§ Listing
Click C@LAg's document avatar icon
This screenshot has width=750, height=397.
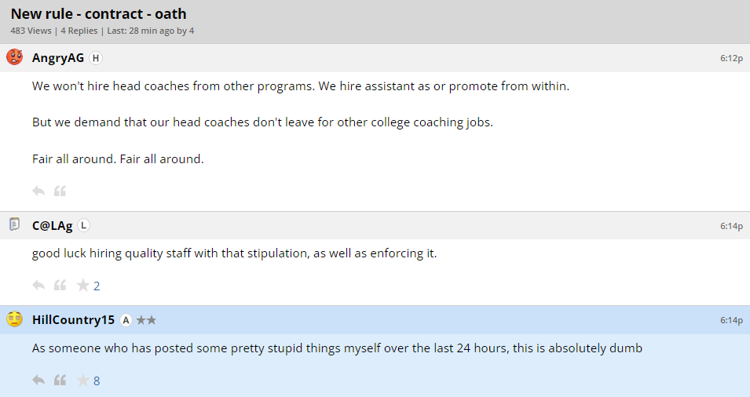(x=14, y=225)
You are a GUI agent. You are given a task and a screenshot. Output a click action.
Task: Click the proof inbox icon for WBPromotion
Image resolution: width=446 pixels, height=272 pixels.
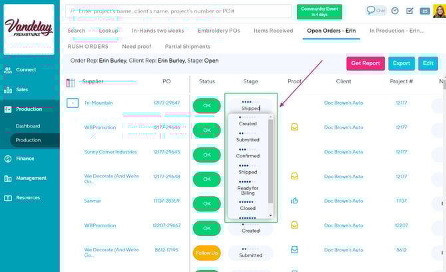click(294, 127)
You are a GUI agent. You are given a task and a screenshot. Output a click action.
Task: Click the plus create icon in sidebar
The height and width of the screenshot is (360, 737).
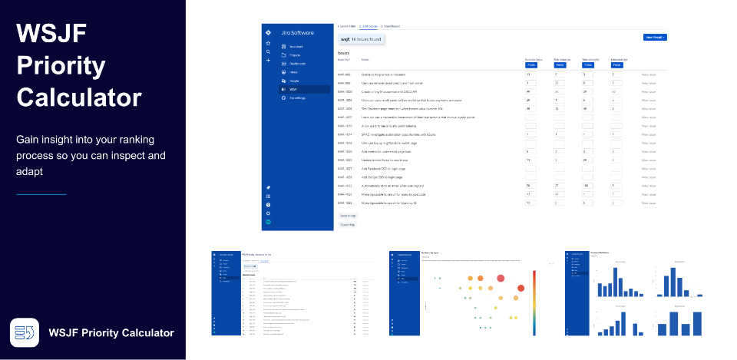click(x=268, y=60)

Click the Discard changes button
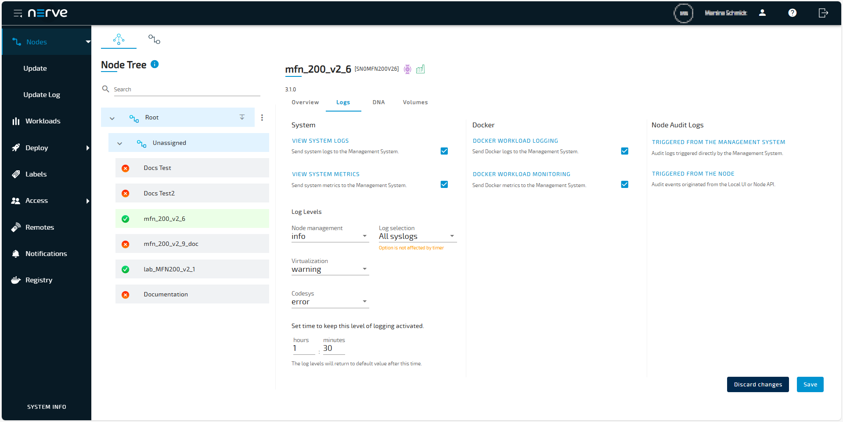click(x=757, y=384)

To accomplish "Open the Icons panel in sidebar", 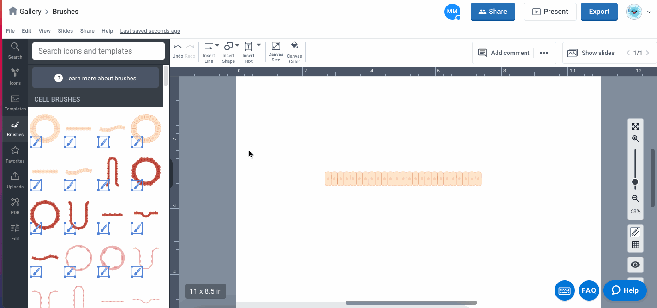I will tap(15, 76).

§ Exercise aim
Return each line of the records that contains the string "screenshot", treating uppercase and lowercase as different.

§ Answer in full
This screenshot has width=750, height=397.
You are a GUI agent. You are given a task and a screenshot. Output a click action.
You are a GUI agent. You are given a task and a screenshot. Output a click action.
The height and width of the screenshot is (360, 737).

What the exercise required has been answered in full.